The result? Teams can identify systemic issues early (like misrouted queries or low-confidence answers) and iterate before small flaws scale into major blockers. Continuous feedback transforms “chatbot drift” into “chatbot evolution.” Don’t wait for complaints, build feedback loops from day one and make improvement part of the system’s DNA.

3. Benchmark Performance Over Time
Once feedback data starts flowing, it becomes your truth benchmark. Every positively rated answer helps form a reliable “ground truth” dataset, the backbone of continuous evaluation.
This allows teams to compare architectures, retrievers, chunking strategies, or agent routing logic side by side. Over time, you can visualize how updates to chunking rules or retrieval depth actually impact precision and recall.
Negative-rated answers are equally valuable. By clustering and reviewing them, teams uncover systemic blind spots: missing content in the knowledge bank, unclear context windows, or misclassified intents. Each insight can directly inform design changes in your RAG setup, from refining prompt templates to rethinking agent orchestration.

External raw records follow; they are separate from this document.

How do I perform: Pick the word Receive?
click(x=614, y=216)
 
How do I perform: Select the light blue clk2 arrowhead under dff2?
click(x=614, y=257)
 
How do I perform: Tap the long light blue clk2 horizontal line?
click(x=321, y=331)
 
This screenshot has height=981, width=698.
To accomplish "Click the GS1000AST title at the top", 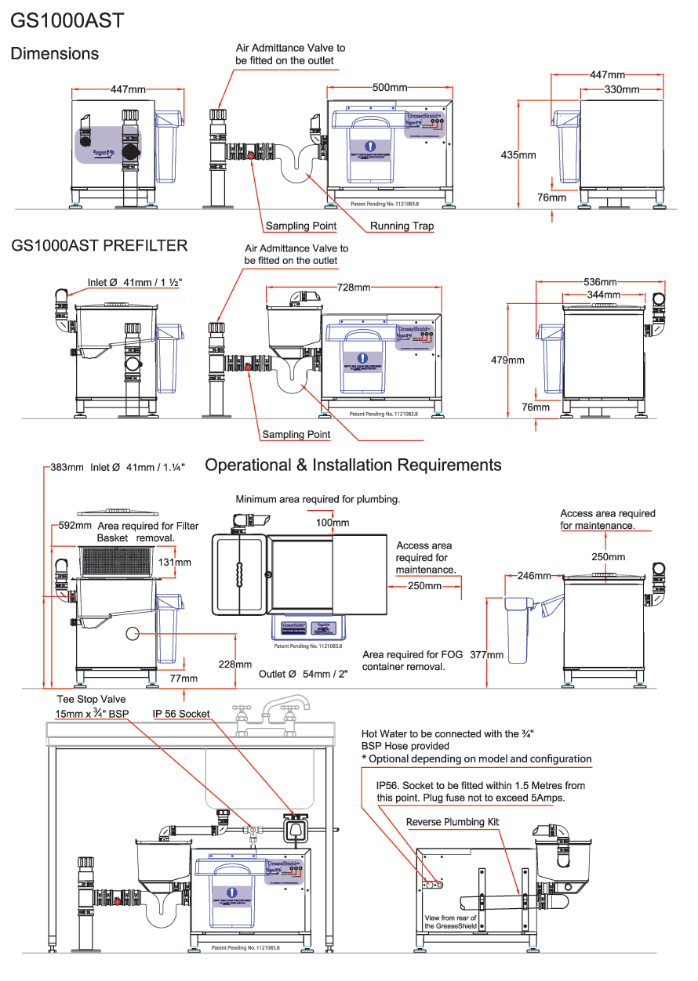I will coord(67,20).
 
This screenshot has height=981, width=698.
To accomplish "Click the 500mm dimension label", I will coord(389,88).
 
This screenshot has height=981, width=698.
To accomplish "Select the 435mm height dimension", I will coord(518,155).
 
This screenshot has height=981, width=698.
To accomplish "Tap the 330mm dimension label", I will coord(622,90).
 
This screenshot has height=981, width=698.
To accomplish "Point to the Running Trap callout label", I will coord(402,226).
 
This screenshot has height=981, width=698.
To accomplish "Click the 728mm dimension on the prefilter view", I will coord(353,288).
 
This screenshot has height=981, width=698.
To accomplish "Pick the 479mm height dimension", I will coord(507,360).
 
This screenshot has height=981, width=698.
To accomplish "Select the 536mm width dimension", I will coord(600,282).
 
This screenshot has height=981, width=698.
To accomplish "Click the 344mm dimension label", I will coord(605,295).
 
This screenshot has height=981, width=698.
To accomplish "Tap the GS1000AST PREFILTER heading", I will coord(100,245).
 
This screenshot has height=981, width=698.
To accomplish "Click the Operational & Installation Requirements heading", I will coord(353,465).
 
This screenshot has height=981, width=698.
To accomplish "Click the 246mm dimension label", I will coord(534,576).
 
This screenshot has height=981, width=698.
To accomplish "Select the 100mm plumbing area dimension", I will coord(333,523).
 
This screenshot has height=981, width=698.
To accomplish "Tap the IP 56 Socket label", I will coord(181,714).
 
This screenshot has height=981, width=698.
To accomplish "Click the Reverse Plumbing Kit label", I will coord(453,822).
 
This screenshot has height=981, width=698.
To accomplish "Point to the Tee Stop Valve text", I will coord(91,699).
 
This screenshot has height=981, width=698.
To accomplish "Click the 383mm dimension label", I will coord(67,467).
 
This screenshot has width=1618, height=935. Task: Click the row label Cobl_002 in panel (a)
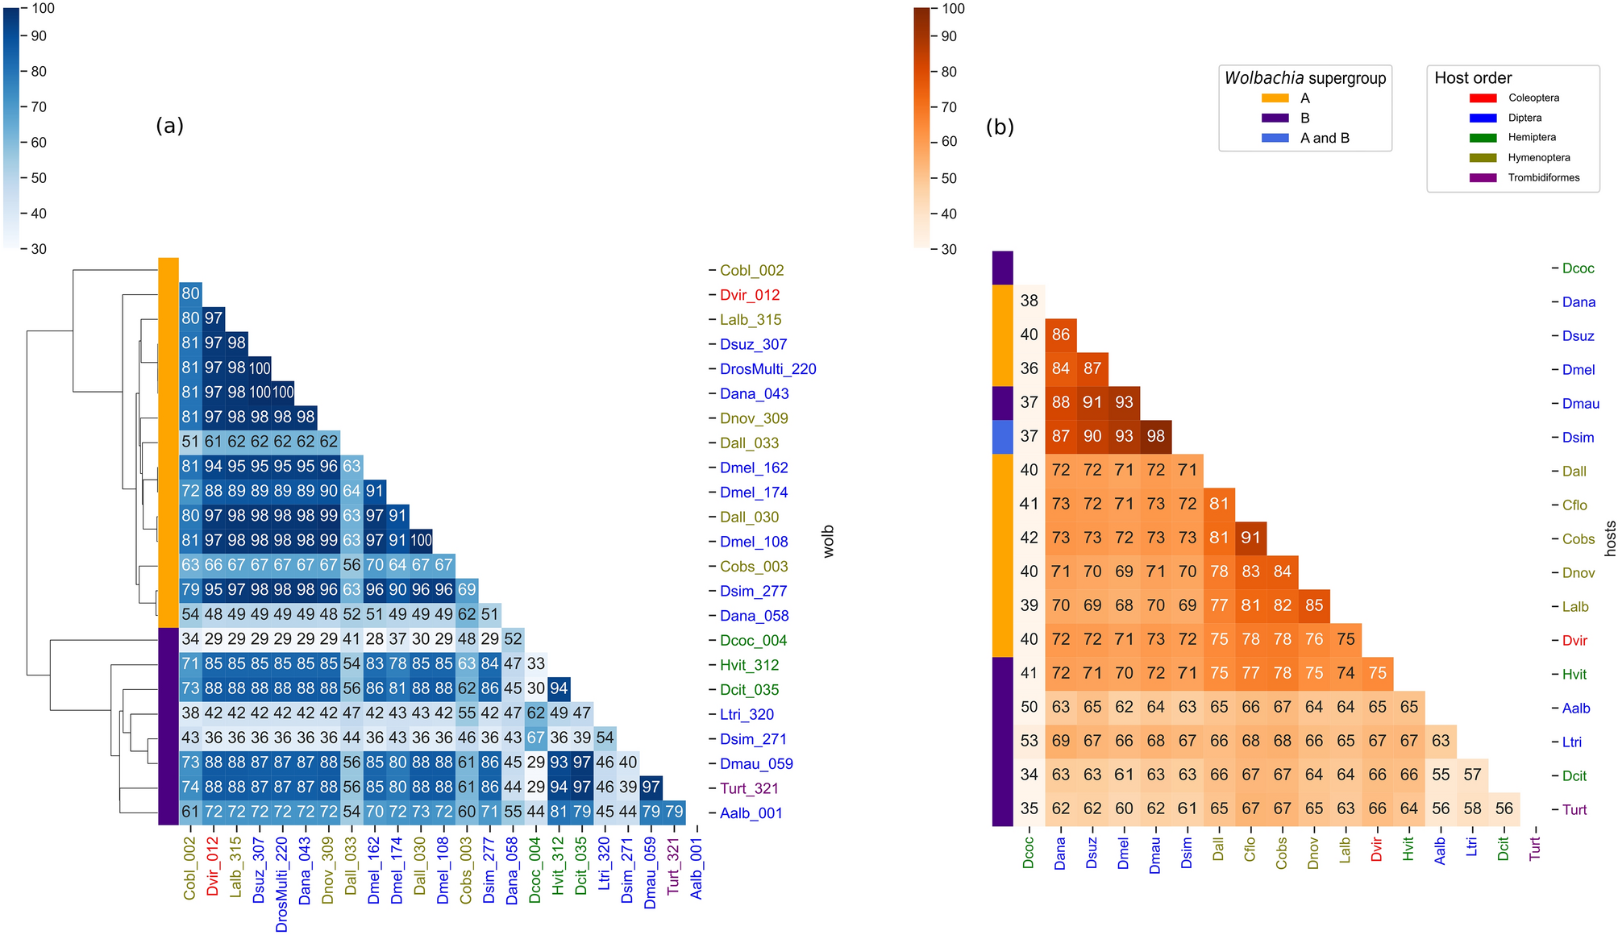click(x=751, y=271)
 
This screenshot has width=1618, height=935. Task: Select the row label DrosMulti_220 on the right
click(x=767, y=369)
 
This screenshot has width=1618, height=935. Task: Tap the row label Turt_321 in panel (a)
click(x=749, y=788)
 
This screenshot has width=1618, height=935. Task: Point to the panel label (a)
click(x=169, y=125)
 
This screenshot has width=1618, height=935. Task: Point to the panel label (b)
click(x=1000, y=127)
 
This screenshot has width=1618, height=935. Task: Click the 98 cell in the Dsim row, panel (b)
click(x=1155, y=436)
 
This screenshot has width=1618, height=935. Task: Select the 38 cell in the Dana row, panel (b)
click(x=1029, y=301)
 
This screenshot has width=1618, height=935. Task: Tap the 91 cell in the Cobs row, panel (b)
click(x=1250, y=538)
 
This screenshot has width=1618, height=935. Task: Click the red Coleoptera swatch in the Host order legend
click(x=1483, y=98)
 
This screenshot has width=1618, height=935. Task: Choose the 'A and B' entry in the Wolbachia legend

With this discipline, RAG chatbots stop being static utilities and become adaptive systems, ones that learn, self-correct, and scale responsibly. Benchmarking isn’t about scorekeeping; it’s about building a feedback flywheel that compounds accuracy over time.
RAG-Powered Use Cases in Production
RAG has become a core capability in mission-critical workflows, giving employees fast, reliable access to the information they need. Dataiku customers are deploying these RAG chatbots in production to streamline daily operations.
Health and Safety Support App
LG Chem built a RAG‑powered web app to serve as the first line of support for employees looking for health and safety documentation. By automating answers to common queries, they cut down on manual search time and freed subject-matter experts to focus on complex or high‑risk issues.
Internal Process Support Agent
Another enterprise in the fashion sector deployed a chatbot to give employees instant access to corporate policies, procurement guidelines, and store operations manuals. Rather than manually sifting through documents, people now get relevant passages and guidance immediately, boosting efficiency and reducing friction in everyday workflows.
These aren’t just proof‑of‑concepts. The shift is toward fully operational agents that go beyond retrieval. Ones that reason, automate and integrate tightly with internal systems. These agents leverage Dataiku’s features like advanced data preparation (OCR, hierarchical chunking, document‑aware segmentation), multi‑agent orchestration with Agent Hub, governance tools to control data access, and monitoring to catch hallucinations or stale info.
In each case, the benefit is clear: time saved, accuracy improved, and knowledge made accessible automatically.